Objectif de l'exercice. Citez, s'il vous plaît, le passage de l'article sur les arbitres qui va de « Avec Wurtz et » jusqu'à « du sifflet français. » inclus, sans y changer un mot.

Extrait du document.
----------------------------------------

“Amor l’arbitre”… Quand le sifflet fait le show

La profession est de plus en plus critiquée. Les hommes en noir, de moins en moins appréciés. Mais a contrario, certains arbitres ont fait exception à la règle et suscité l’affection (ou la crainte, c’est selon) des observateurs et des joueurs. Portrait de deux sifflets mythiques.



Avec Wurtz et Collina, les arbitres étaient respectés


Robert Wurtz officiait à l’époque où la télévision et ses multiples caméras n’avaient pas fait de l’arbitre l’ennemi public numéro un. « Nous avions plus le bénéfice du doute, grâce au manque d’images. Il n’y avait ni ralenti ni Internet. Et je sais bien qu’aujourd’hui, il y a un milliard en jeu à chaque but. Mais il ne faut pas exagérer non plus. Sur une saison, il y a 38 matchs, les erreurs finissent par s’équilibrer. » Quand l’arbitrage n’était pas encore un sujet de débat télévisuel, l’Alsacien, lui, faisait le show. C’est d’ailleurs la principale raison pour laquelle il est le plus célèbre de l’histoire du sifflet français.

----------------------------------------

Données collectées.
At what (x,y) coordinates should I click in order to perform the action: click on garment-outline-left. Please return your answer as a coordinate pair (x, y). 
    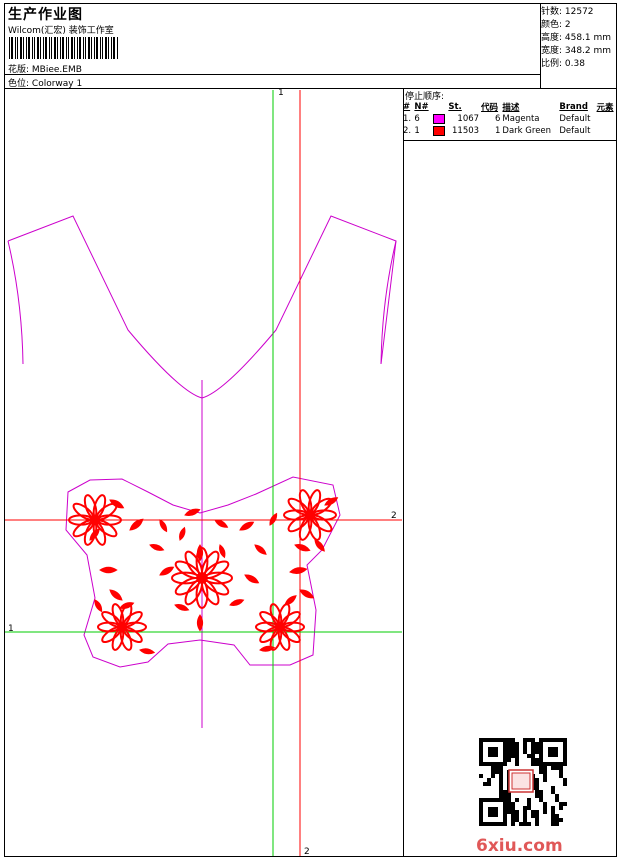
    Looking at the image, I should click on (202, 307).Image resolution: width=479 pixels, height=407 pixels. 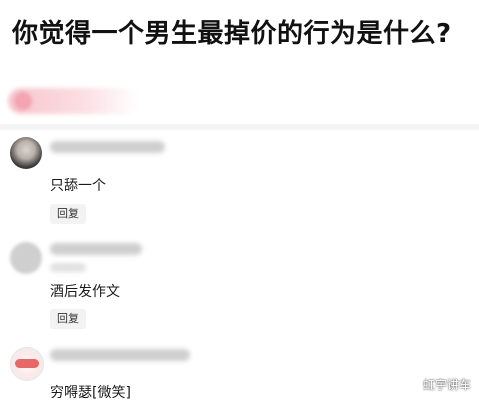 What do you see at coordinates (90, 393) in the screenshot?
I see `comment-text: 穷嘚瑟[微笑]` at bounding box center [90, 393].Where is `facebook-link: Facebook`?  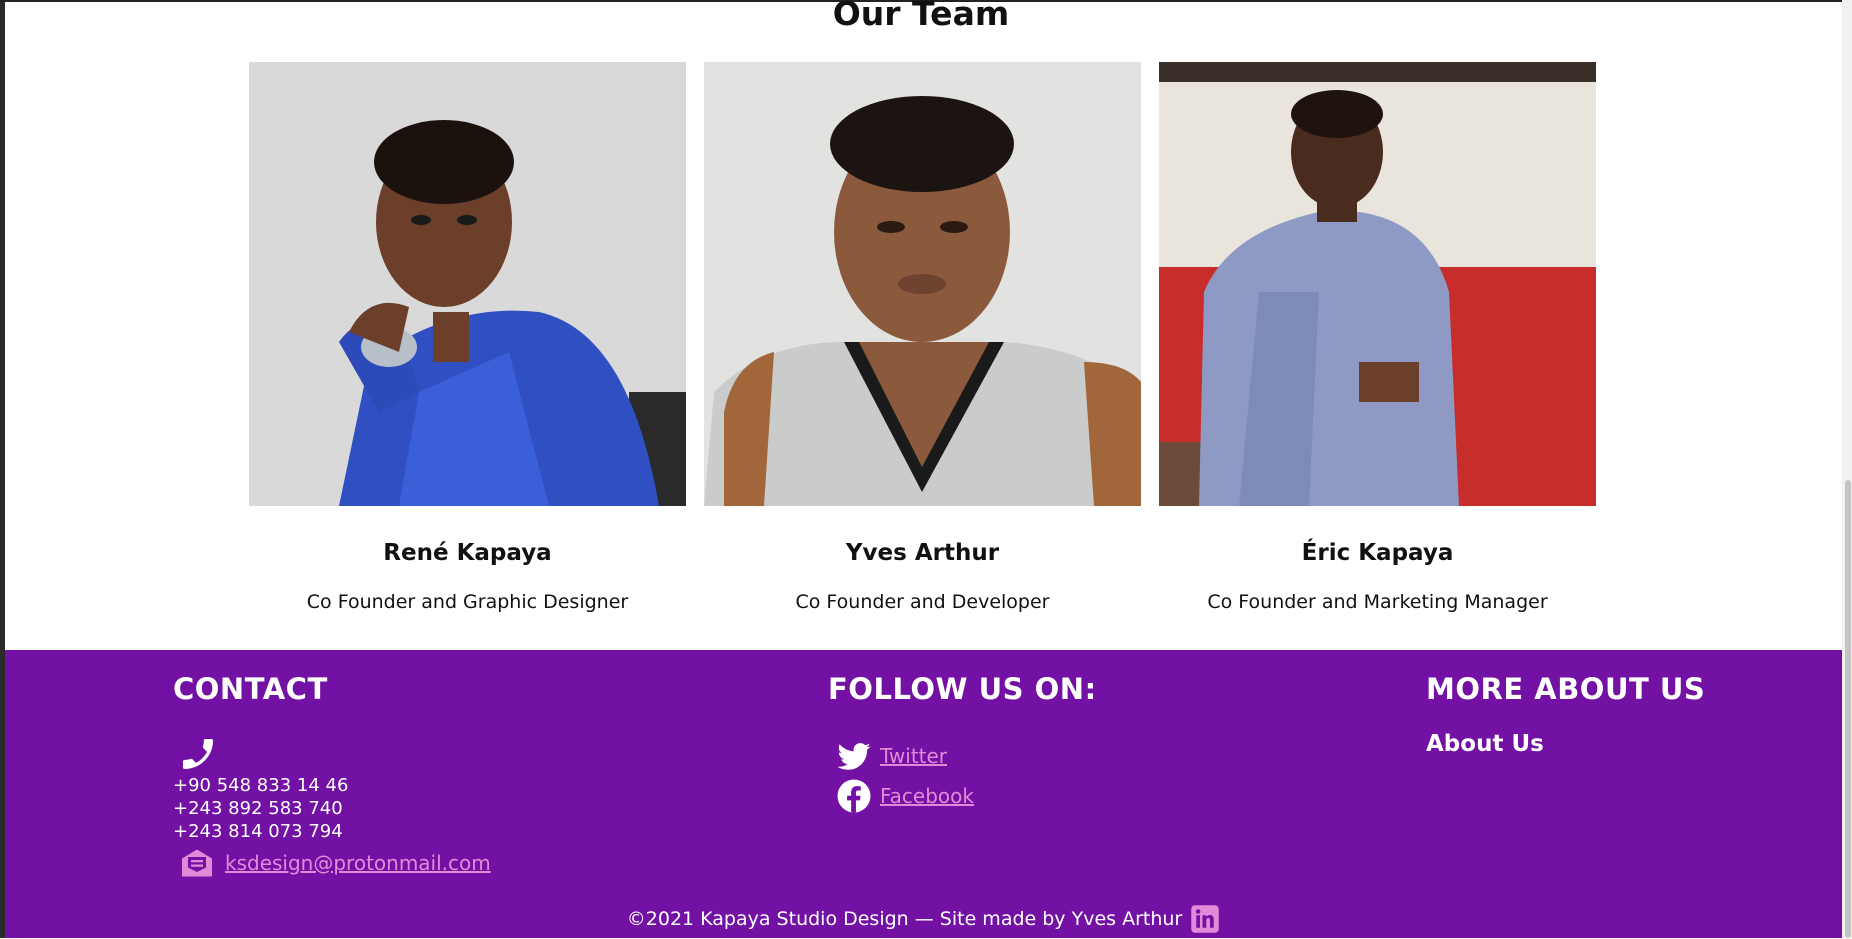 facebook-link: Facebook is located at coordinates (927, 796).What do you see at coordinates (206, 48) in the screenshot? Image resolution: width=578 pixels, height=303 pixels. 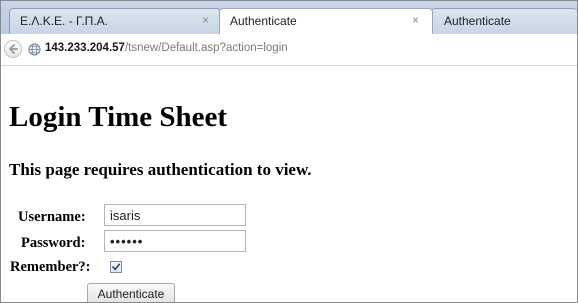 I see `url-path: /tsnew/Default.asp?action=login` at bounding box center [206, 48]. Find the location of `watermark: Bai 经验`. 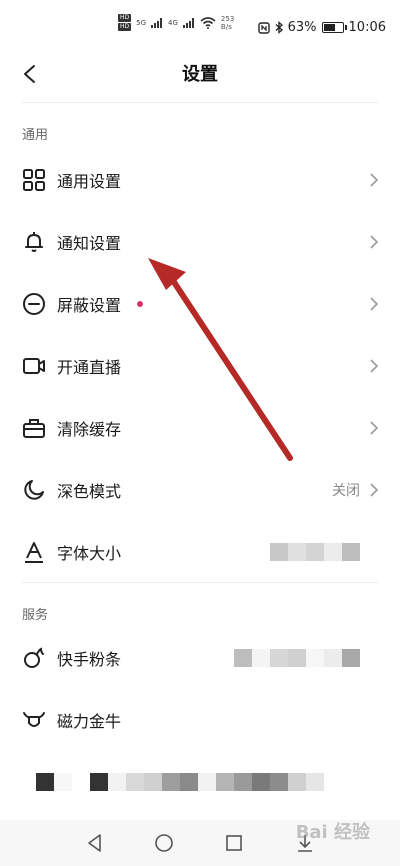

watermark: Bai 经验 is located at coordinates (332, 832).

----------------------------------------

Corrigé de l'exercice.
Avec Wurtz et Collina, les arbitres étaient respectés


Robert Wurtz officiait à l’époque où la télévision et ses multiples caméras n’avaient pas fait de l’arbitre l’ennemi public numéro un. « Nous avions plus le bénéfice du doute, grâce au manque d’images. Il n’y avait ni ralenti ni Internet. Et je sais bien qu’aujourd’hui, il y a un milliard en jeu à chaque but. Mais il ne faut pas exagérer non plus. Sur une saison, il y a 38 matchs, les erreurs finissent par s’équilibrer. » Quand l’arbitrage n’était pas encore un sujet de débat télévisuel, l’Alsacien, lui, faisait le show. C’est d’ailleurs la principale raison pour laquelle il est le plus célèbre de l’histoire du sifflet français.